Melda Bağdatlı Translation: Deniz Candaş

Researchers at UCL Institute for Sustainable Heritage carried out an interesting project. They have created something called “Historic Book Odour Wheel” as part of an experiment in their study on smells of the past. The results of this experiment carried out with the visitors to St. Paul's Cathedral's Dean and Chapter library in London were recently published.

When the visitors were asked how the library smelled, the leading answer turned out to be “woody” stated by 100% of the visitors. Other responses that followed were 'smoky' (86%), 'earthy' (71%), and 'vanilla' (41%). About 70% of the visitors described the smell as pleasant, 14% as mildly pleasant, and 14% as neutral.

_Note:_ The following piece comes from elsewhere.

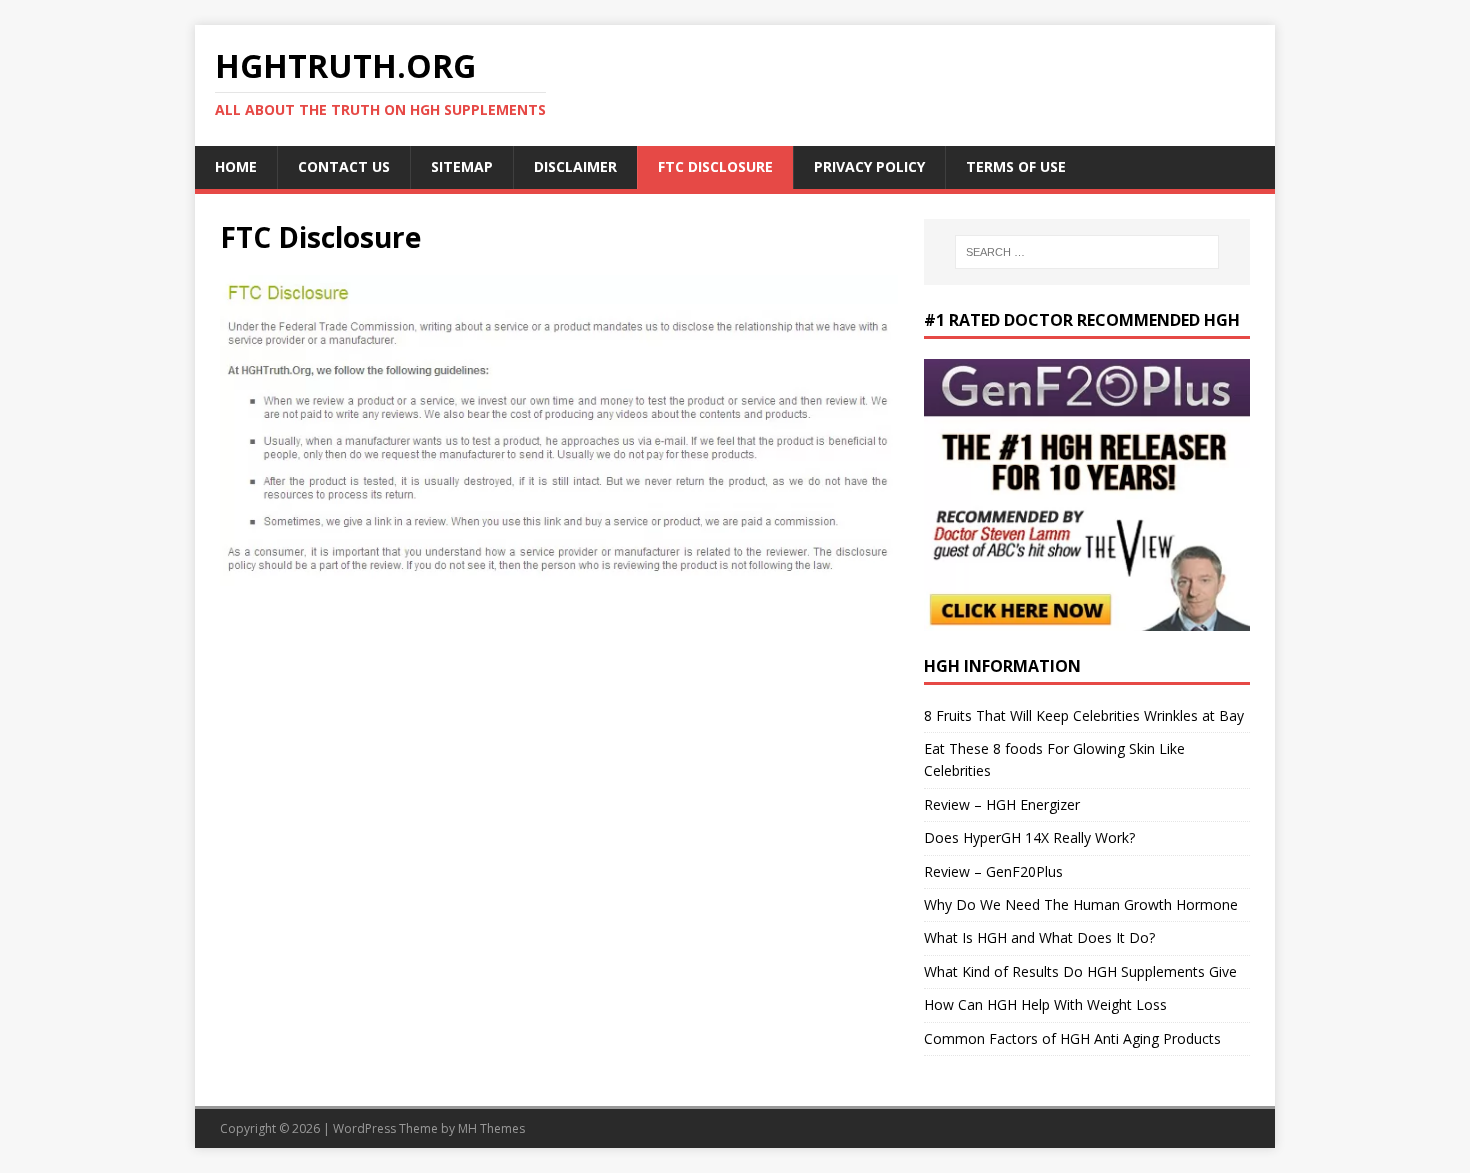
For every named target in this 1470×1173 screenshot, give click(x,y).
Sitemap (462, 166)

In another experiment, researchers asked the visitors of the Birmingham Museum and Art Gallery to describe the smell of an anonymous book from 1928 they obtained from a second-hand bookshop in London. Descriptions included chocolate or chocolatey, as well as coffee, old, wood and burnt. Some visitors even resembled the book’s odour to the smell of fish, human body, worn socks and mothballs.

Smelling museums are not far

Cecilia Bembibre of UCL, corresponding author of the study states “The role of smells in how we perceive heritage has not been systematically explored until now.” Researchers also conducted chemical analyses on volatile compounds sampled from the books to find out whether it may be possible to identify and preserve smells as part of our cultural heritage. Findings from these analyses, coupled with the descriptions provided by the visitors have made it possible to create the “Historic Book Odour Wheel”.

Researchers claim that it may as well be possible to recreate certain smells and hence the ambiances, helping the design of olfactory experiences in museums, allowing visitors to personally experience and understand what the past smelled like.